** Material provided follows **

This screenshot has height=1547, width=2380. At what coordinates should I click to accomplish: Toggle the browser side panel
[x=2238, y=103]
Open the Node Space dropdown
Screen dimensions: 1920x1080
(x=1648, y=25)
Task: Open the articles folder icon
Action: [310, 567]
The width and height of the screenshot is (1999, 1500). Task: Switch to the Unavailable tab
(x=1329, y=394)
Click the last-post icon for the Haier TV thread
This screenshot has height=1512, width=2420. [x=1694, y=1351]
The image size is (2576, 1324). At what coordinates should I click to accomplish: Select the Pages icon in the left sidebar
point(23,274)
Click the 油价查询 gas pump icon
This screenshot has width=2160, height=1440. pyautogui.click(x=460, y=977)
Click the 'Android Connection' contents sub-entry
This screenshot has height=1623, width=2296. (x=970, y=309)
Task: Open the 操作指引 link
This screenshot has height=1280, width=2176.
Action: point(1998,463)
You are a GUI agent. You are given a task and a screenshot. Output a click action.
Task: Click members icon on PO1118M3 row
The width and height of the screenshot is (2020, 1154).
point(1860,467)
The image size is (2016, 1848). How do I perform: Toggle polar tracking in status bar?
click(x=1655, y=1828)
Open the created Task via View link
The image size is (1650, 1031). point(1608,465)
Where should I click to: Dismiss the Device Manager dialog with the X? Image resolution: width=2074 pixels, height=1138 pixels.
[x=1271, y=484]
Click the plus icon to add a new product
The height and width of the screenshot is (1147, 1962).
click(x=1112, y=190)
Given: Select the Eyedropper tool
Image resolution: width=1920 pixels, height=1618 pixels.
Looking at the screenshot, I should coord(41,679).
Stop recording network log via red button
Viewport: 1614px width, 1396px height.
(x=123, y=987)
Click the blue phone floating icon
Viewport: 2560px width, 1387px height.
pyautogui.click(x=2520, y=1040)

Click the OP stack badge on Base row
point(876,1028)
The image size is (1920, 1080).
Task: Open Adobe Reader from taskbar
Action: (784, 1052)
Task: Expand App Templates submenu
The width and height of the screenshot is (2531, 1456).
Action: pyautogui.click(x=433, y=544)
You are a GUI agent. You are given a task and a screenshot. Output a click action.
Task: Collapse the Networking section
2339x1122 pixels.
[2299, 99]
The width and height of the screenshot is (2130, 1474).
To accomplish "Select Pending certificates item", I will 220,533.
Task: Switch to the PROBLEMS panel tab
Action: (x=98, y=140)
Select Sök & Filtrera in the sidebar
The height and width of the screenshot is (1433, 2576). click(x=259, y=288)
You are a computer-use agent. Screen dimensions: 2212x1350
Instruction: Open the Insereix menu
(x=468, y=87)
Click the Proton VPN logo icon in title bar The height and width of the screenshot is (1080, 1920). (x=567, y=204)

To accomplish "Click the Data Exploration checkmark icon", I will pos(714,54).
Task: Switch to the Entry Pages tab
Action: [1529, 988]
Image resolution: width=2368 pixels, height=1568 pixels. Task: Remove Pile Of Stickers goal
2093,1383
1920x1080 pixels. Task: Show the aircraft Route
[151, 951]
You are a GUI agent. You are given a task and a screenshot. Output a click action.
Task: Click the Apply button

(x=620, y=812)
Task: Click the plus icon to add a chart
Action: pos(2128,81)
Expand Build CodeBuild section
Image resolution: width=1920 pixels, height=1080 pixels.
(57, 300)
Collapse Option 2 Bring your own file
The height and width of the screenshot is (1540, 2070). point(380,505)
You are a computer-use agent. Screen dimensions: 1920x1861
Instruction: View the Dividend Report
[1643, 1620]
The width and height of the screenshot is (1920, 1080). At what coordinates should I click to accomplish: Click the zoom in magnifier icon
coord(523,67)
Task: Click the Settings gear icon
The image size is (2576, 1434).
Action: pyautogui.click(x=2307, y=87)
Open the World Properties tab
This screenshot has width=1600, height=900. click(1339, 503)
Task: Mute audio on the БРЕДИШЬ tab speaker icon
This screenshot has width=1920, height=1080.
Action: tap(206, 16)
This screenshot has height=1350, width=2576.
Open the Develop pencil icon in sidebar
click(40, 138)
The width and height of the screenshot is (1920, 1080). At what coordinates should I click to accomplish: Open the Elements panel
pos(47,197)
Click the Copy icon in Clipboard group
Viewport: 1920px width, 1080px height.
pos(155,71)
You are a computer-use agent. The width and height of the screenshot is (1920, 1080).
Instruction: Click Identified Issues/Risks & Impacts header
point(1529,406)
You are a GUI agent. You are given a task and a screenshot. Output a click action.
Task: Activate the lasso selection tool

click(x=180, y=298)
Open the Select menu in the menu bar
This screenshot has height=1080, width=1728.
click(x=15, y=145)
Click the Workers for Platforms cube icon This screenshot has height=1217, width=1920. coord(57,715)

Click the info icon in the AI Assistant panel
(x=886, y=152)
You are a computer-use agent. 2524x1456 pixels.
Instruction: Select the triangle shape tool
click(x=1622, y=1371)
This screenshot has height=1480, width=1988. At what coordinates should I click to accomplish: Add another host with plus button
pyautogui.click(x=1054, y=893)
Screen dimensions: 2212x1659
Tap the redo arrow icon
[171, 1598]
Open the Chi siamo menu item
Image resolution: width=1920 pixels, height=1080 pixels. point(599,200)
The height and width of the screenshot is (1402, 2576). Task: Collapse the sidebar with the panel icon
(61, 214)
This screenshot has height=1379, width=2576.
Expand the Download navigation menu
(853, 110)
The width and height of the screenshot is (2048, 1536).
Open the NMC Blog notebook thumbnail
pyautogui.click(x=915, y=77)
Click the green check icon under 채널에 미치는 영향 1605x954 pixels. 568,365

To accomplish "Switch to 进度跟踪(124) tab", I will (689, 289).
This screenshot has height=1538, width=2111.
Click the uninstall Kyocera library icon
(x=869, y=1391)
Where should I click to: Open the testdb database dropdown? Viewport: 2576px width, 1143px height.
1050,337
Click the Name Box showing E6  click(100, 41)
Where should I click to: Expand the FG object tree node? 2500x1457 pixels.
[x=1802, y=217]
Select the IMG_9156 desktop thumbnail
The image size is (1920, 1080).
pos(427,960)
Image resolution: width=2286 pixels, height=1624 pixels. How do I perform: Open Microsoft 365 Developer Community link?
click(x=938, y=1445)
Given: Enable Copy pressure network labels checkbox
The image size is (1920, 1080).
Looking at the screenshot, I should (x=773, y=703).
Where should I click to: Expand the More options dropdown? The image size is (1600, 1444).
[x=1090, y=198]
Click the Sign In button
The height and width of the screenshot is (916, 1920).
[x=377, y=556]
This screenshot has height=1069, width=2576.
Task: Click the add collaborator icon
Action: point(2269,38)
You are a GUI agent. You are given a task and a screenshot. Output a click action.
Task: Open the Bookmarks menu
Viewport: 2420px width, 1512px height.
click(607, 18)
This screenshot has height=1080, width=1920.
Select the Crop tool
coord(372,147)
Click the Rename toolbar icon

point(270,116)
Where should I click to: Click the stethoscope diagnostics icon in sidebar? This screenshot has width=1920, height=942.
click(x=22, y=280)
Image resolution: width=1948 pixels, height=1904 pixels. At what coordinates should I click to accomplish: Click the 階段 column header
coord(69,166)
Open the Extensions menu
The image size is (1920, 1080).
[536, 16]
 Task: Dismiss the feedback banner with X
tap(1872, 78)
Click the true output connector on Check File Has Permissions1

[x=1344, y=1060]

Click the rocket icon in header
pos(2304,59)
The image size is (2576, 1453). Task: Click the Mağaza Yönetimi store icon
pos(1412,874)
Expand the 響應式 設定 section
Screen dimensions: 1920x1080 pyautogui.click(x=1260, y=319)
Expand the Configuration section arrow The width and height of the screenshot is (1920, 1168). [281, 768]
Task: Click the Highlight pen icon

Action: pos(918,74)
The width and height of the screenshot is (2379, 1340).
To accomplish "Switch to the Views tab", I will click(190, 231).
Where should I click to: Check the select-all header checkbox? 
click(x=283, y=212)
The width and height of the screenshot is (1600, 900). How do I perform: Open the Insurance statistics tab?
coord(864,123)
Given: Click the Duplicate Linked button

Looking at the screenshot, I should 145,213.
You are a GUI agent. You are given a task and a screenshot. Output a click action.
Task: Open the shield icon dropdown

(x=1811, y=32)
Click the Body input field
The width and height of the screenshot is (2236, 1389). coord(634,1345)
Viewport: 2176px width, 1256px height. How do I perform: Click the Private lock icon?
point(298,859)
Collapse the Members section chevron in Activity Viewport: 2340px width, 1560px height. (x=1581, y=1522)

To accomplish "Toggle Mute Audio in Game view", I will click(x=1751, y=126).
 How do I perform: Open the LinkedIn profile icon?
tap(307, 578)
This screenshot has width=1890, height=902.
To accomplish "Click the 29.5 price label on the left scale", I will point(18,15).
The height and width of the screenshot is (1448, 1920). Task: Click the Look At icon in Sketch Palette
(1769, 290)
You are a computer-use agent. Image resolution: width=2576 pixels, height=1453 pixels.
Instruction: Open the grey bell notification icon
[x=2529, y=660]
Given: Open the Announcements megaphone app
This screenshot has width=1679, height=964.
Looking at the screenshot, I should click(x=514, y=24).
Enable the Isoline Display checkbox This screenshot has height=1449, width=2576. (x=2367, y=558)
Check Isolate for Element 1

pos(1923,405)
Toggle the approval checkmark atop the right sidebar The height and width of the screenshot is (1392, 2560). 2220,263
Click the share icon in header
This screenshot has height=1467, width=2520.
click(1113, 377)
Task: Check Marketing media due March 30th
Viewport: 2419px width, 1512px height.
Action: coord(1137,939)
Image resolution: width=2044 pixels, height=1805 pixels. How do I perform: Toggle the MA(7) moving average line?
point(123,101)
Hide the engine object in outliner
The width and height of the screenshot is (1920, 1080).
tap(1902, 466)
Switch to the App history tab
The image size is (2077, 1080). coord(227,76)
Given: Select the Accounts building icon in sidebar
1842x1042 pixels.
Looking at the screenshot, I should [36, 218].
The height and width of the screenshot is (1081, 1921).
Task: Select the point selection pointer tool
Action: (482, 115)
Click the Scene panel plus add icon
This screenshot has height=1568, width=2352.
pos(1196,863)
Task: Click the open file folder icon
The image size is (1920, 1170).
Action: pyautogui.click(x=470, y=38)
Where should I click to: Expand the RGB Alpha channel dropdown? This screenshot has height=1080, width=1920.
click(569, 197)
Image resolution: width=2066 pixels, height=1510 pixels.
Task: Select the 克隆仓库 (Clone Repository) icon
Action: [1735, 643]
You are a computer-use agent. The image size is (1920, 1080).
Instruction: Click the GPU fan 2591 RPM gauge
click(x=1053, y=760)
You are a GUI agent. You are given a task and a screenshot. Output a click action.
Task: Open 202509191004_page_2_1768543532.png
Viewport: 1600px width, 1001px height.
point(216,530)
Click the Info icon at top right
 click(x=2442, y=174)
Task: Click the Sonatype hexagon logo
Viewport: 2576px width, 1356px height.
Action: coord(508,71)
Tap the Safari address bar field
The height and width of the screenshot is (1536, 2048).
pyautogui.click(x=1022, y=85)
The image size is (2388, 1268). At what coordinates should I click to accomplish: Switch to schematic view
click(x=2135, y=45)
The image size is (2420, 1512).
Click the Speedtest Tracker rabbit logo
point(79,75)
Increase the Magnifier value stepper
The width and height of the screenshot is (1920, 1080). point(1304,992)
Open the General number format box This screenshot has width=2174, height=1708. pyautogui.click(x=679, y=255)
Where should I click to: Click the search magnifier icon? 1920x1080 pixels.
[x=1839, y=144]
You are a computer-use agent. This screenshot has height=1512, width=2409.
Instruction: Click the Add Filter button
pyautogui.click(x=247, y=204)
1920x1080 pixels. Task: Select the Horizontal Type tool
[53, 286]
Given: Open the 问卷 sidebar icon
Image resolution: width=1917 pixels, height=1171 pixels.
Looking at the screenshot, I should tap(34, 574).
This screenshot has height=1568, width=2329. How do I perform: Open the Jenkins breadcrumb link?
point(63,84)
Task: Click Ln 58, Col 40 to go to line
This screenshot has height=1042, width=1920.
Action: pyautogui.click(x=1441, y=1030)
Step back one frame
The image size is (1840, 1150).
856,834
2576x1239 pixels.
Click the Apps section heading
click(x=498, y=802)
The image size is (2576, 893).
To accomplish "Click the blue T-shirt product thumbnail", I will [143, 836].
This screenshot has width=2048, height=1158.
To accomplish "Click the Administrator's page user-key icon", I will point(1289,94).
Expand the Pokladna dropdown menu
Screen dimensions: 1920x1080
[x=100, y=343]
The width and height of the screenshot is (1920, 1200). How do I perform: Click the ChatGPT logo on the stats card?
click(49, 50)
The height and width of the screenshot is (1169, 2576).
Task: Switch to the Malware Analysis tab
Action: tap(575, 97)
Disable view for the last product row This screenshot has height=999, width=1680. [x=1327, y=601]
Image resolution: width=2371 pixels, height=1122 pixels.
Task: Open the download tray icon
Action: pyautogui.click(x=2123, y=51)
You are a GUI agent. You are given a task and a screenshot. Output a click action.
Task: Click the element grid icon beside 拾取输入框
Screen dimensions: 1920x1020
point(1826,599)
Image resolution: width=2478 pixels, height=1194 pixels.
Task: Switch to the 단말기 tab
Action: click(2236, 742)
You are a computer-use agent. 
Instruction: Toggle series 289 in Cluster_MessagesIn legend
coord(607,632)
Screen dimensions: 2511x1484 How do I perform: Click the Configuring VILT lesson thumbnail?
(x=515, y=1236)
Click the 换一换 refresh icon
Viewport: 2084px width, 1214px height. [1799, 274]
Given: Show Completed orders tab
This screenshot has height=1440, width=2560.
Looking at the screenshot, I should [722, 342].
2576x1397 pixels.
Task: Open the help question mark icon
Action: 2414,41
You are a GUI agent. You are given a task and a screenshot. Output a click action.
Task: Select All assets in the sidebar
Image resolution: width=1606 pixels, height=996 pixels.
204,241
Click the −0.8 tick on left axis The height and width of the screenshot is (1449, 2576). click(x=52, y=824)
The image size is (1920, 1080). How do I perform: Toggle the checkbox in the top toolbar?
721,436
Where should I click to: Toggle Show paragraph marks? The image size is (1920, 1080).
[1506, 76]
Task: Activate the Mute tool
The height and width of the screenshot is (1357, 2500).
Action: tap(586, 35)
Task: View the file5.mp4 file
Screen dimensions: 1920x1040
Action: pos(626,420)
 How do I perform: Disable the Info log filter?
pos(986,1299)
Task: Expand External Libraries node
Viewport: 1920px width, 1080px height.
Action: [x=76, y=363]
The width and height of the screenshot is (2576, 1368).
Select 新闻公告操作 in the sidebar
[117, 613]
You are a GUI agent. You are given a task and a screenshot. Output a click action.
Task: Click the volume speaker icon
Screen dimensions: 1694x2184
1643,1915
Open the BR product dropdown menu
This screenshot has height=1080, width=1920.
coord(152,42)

** End of Material provided **

[Problem details]
If a line in the records contains the word "computer", copy it.

[Solution for this problem]
You are a computer-use agent. Screen dimensions: 2212x1350
You are a computer-use agent. Screen dimensions: 1920x1861
You are a computer-use agent. The width and height of the screenshot is (1920, 1080).
You are a computer-use agent. 2524x1456 pixels.
You are a computer-use agent. Image resolution: width=2576 pixels, height=1453 pixels.
You are a computer-use agent. The image size is (1920, 1080).
You are a computer-use agent. This screenshot has height=1512, width=2409.
You are a computer-use agent. 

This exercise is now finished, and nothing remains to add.